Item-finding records
_____
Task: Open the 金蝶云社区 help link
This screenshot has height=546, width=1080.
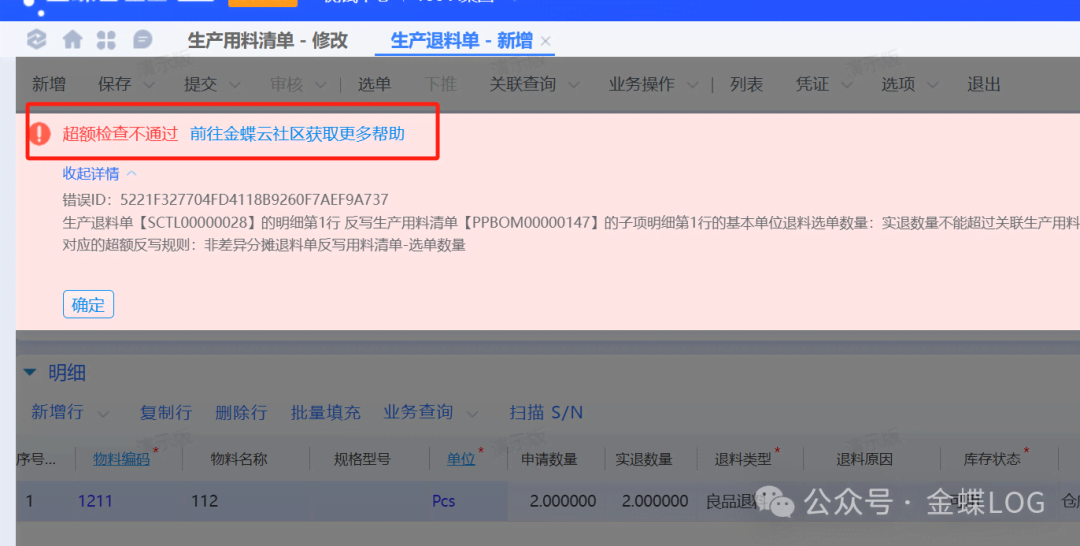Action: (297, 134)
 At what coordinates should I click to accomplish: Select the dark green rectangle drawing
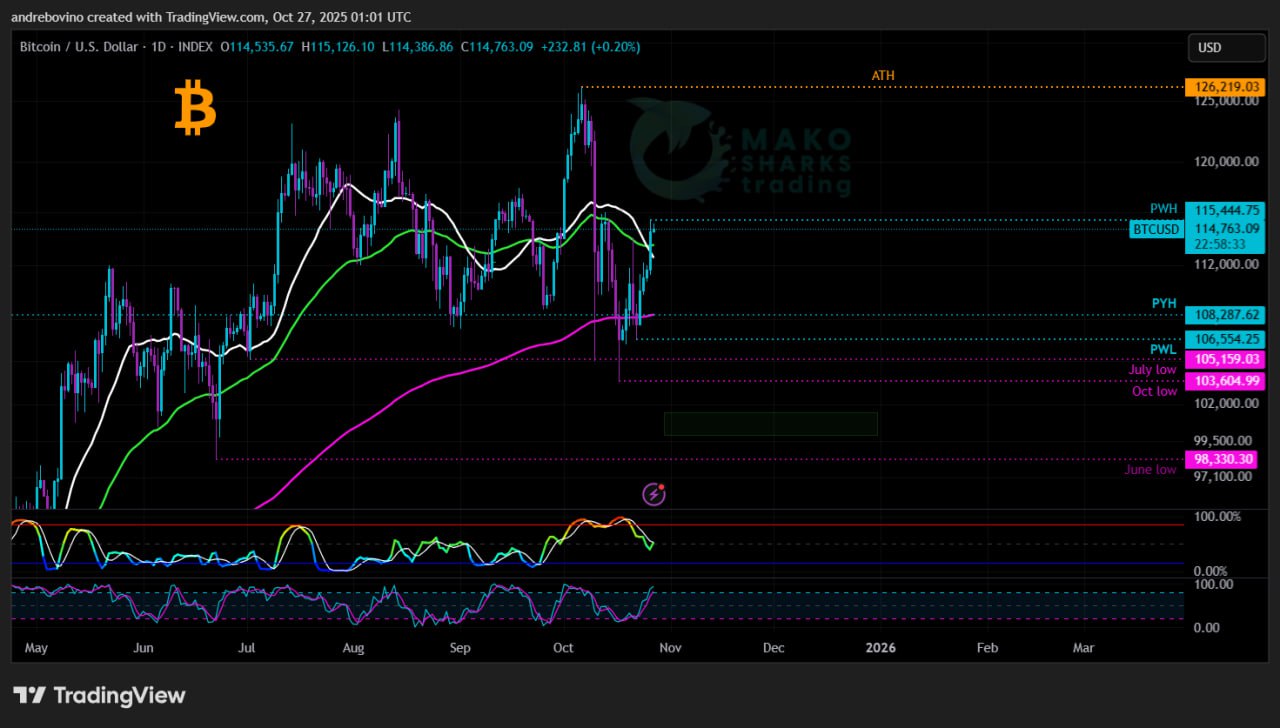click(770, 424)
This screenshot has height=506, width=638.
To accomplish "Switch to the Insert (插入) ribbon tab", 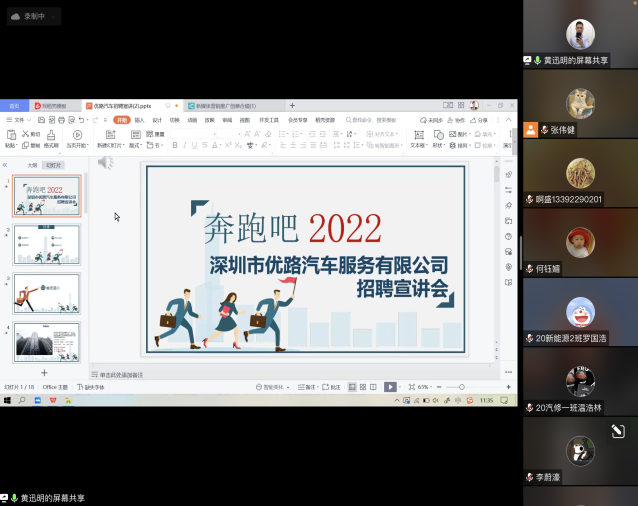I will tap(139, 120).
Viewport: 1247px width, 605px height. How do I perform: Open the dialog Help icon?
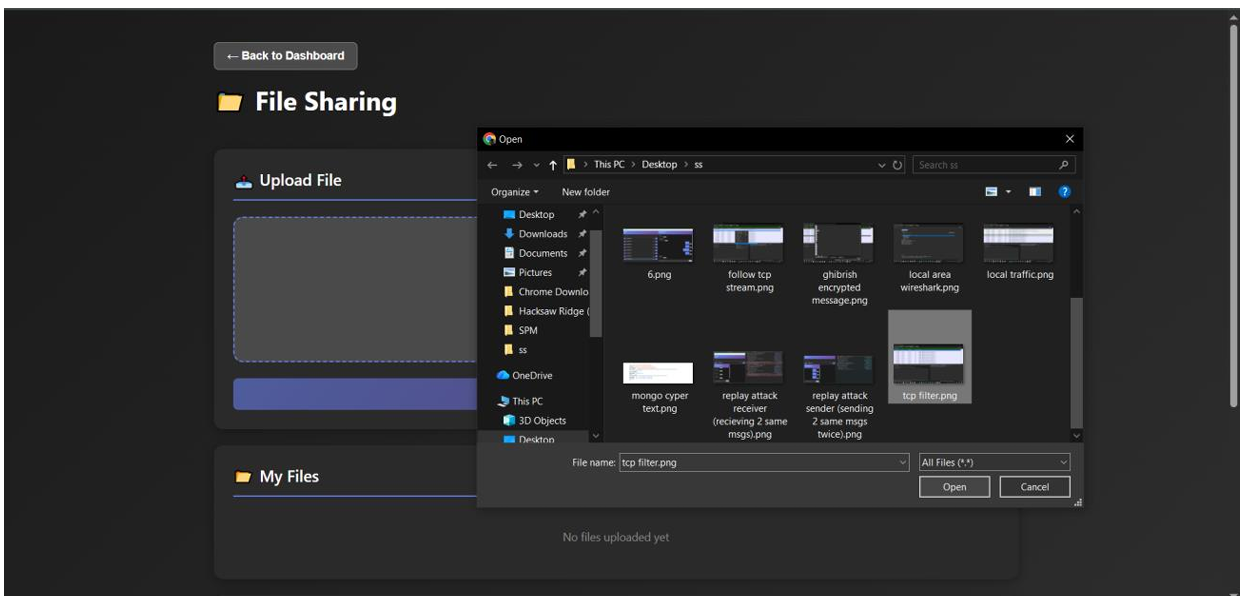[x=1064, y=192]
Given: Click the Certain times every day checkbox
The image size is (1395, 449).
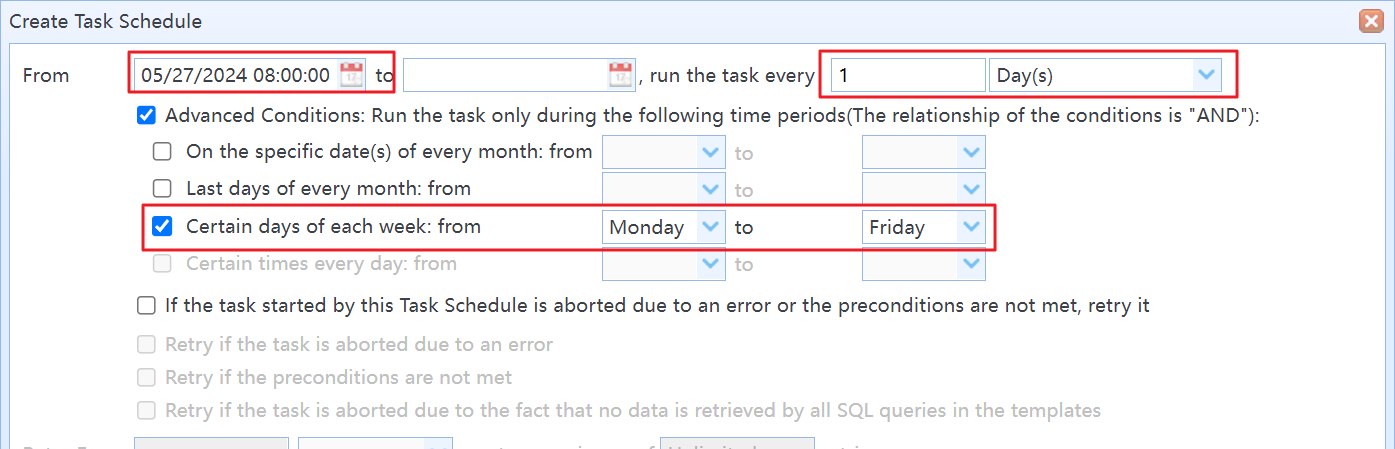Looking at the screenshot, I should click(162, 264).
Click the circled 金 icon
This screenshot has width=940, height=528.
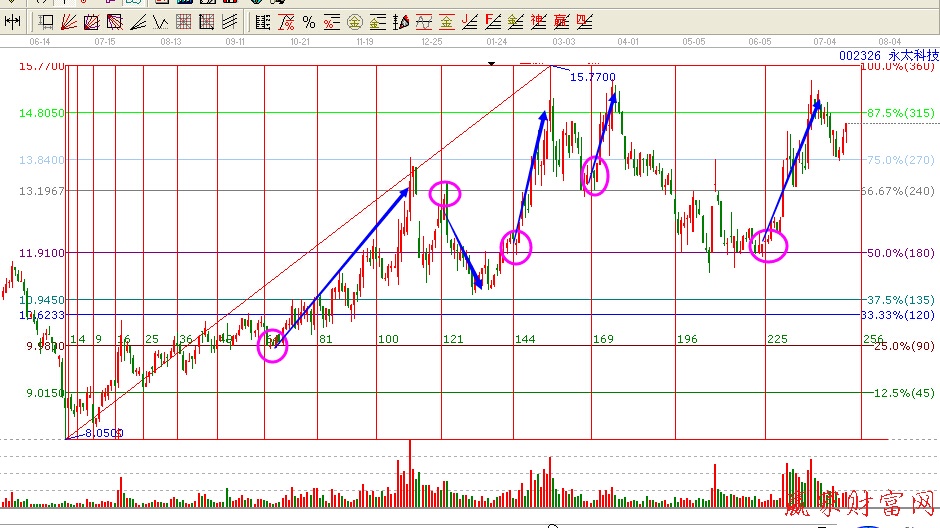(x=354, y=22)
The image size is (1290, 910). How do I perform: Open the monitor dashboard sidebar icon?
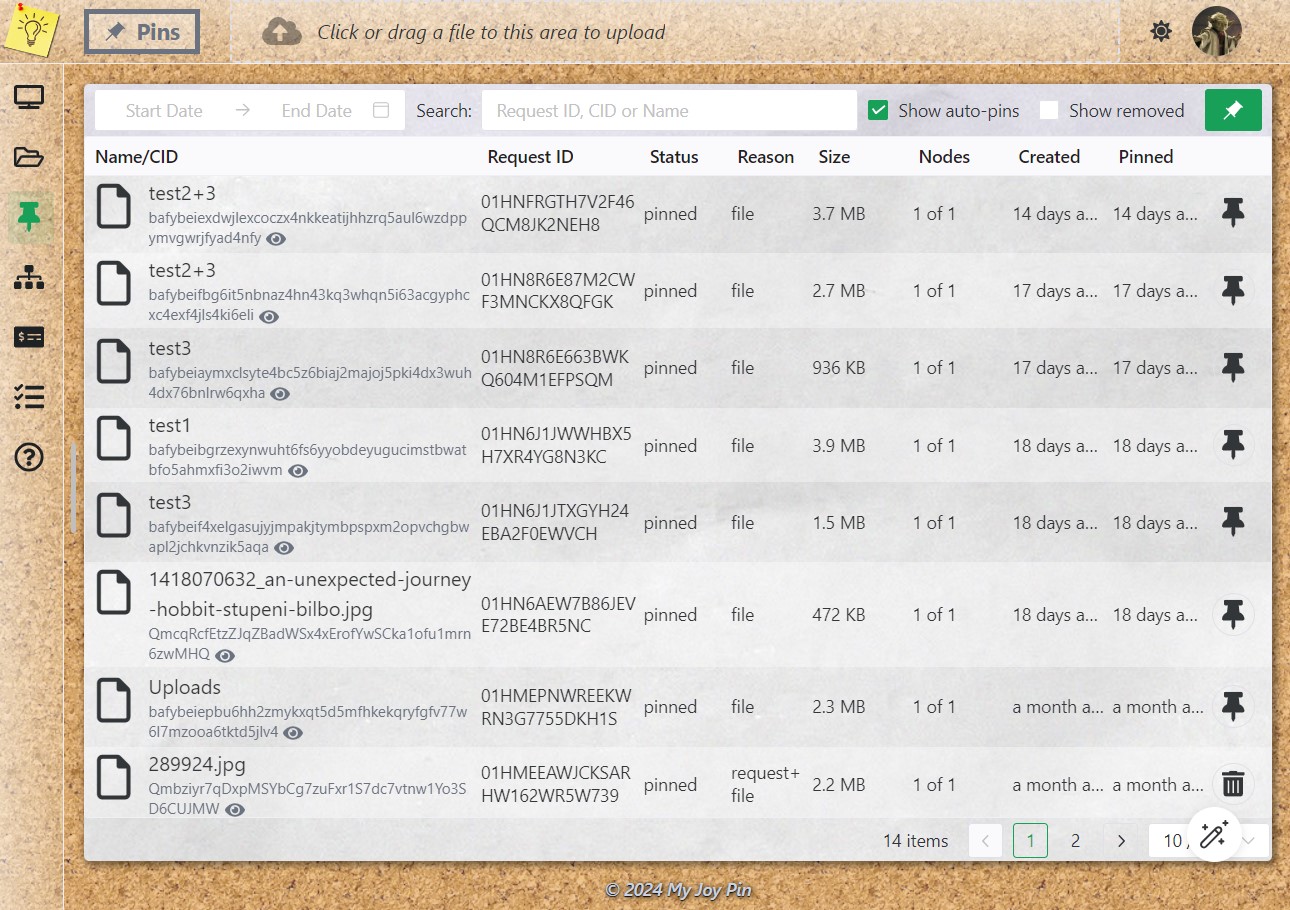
_____
Do this =>
Rewrite the stretch of the records above from the line containing "Given: Click the" through the line containing "(x=354, y=22)" as a JSON list of strings, one string per line, with blank lines left out. Omit the pictures from your answer.

Complete response =>
[
  "Given: Click the Certain times every day checkbox",
  "The image size is (1395, 449).",
  "Looking at the screenshot, I should click(162, 264).",
  "Click the circled 金 icon",
  "This screenshot has width=940, height=528.",
  "(x=354, y=22)"
]